Business and biodiversity

It's not just governments that can make changes; businesses also have a vital role to play in conserving nature.

Companies could, for example, include their biodiversity footprint or safeguarding targets in their quarterly reporting – which some French companies are already required by law to publish – or integrate species protection or habitat restoration into their growth and engagement policies.4

What is more, there is plenty of scope to boost investment in the environmental products and services industry, a rapidly evolving sector where innovation aimed at protecting and restoring the ecosystem is flourishing. There are already viable commercial opportunities emerging in areas such as pollination, water filtration, oxygen production and flood protection.

SRC biodiversity infographic

Scientists have estimated that the economic contribution of the natural world can amount to USD125 trillion a year.5

Dr DuBois urges individuals and businesses to make biodiversity matter on a daily basis.

“If we enable people to talk about biodiversity at the dinner table as clearly as we have with climate change, individuals can affect the business world and voters can affect the political world to drive the changes we need,” he says.

“In doing so we will increase our understanding of how we live on Earth and what it truly means to protect it.”

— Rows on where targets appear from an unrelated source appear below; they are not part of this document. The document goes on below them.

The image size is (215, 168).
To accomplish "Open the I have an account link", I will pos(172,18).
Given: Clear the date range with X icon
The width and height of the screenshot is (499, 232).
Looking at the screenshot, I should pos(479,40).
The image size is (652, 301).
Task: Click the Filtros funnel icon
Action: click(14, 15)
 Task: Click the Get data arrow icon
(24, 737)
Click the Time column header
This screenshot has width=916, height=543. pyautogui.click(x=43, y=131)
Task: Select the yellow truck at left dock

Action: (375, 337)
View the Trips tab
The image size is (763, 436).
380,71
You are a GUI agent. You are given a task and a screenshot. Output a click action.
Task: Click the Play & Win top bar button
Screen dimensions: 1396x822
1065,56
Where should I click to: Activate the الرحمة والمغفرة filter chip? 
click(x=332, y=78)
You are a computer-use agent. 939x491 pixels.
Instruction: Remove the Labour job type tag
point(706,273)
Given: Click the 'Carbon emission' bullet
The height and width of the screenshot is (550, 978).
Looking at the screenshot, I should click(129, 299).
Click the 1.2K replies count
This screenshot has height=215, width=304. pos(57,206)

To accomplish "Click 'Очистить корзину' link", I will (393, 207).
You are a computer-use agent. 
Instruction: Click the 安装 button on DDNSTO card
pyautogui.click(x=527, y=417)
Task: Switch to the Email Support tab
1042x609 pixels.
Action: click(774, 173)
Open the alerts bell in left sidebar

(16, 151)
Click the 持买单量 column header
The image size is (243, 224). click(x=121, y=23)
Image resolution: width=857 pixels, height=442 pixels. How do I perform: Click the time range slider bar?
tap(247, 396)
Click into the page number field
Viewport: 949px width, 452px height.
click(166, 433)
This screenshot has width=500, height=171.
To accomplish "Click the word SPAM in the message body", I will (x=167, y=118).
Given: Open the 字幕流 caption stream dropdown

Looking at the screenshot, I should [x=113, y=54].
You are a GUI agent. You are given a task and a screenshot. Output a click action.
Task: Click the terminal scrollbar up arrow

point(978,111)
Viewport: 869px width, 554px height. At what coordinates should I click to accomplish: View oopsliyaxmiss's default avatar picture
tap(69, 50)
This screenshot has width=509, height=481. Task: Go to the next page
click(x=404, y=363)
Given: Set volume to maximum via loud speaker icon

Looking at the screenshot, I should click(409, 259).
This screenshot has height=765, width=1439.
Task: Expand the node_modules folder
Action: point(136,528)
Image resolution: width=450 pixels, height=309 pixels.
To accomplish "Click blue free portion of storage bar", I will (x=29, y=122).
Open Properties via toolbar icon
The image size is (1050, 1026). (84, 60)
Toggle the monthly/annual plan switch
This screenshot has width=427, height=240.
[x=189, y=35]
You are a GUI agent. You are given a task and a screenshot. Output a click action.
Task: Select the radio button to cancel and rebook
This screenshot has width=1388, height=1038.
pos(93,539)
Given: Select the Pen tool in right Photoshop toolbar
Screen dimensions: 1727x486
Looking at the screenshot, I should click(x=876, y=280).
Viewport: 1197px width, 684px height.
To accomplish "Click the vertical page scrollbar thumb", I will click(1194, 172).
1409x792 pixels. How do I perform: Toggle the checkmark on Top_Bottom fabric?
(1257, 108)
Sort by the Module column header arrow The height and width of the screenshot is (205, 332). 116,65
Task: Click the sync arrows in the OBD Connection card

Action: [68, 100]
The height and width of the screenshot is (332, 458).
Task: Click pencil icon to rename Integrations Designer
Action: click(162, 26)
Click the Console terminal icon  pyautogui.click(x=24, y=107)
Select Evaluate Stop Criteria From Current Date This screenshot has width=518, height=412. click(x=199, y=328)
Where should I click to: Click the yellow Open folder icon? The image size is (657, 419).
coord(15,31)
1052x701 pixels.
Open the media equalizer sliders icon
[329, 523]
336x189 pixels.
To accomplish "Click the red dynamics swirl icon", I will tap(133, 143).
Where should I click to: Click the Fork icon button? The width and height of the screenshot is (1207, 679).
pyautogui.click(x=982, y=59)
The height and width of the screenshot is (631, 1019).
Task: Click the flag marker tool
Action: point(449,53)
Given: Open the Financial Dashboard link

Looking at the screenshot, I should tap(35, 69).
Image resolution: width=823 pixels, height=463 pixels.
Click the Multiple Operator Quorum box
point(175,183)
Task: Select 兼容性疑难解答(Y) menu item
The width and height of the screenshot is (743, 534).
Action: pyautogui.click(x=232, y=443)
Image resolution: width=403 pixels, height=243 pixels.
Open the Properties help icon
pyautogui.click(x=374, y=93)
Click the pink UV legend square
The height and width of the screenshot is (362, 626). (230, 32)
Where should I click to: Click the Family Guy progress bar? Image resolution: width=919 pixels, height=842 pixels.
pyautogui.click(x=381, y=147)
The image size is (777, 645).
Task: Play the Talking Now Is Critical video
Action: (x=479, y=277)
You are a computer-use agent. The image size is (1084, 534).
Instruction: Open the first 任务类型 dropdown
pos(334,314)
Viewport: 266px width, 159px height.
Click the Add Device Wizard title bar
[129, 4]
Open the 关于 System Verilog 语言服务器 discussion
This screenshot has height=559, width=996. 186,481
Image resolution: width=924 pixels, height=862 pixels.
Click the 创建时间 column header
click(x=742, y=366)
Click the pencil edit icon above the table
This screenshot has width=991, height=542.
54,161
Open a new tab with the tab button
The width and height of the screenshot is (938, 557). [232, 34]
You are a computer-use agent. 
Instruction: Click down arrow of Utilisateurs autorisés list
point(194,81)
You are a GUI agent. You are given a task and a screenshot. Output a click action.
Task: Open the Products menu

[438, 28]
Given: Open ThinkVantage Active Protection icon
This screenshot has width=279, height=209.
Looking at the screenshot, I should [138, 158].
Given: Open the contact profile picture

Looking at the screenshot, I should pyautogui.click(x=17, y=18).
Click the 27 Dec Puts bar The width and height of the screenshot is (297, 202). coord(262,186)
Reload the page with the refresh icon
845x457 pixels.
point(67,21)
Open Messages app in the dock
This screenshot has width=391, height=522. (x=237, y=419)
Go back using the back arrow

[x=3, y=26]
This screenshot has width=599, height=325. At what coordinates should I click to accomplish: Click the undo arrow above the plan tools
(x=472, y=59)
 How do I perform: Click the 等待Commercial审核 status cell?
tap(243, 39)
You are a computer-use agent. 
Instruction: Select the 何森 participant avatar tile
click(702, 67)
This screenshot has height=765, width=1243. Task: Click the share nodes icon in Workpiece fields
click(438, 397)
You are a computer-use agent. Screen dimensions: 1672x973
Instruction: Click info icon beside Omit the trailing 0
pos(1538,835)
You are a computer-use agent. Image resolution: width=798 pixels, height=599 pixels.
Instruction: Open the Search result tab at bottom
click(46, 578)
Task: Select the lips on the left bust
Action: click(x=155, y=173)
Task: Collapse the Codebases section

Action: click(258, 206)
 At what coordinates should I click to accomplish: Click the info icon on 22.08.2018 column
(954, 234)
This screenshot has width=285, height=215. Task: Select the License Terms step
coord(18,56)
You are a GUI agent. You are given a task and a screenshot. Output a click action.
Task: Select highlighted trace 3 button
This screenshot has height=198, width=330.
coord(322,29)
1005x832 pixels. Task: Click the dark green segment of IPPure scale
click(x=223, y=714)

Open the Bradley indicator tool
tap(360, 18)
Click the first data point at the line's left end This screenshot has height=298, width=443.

[1] B. E. Schirrmeister, J. M. de Vos, A. Antonelli, H. C. Bagheri. Evolution of multicellularity coincided with increased diversification of cyanobacteria and the Great Oxidation Event. Proceedings of the National Academy of Sciences, 2013; DOI: 10.1073/pnas.1209927110
[2] Lade SJ et al. (2019) Potential feedbacks between loss of biosphere integrity and climate change. Global Sustainability, 2, E21. doi:10.1017/sus.2019.18
[3] https://www.cbd.int/doc/c/efb0/1f84/a892b98d2982a829962b6371/wg2020-02-03-en.pdf
[4] The PB model shows that companies must limit the annual extinction rate within 0.13 per million species for every USD1 trillion of annual revenue. Source: Butz, C., Liechti, J., Bodin, J. et al. Sustainability Science (2018) 13: 1031. https://doi.org/10.1007/s11625-018-0574-1
[5] Costanza, R., Groot, R., Sutton, P., Van der Ploeg, S. et al. (2014). Changes in the global value of ecosystem services. Global Environmental Change. 26. 152–158. 10.1016/j.gloenvcha.2014.04.002.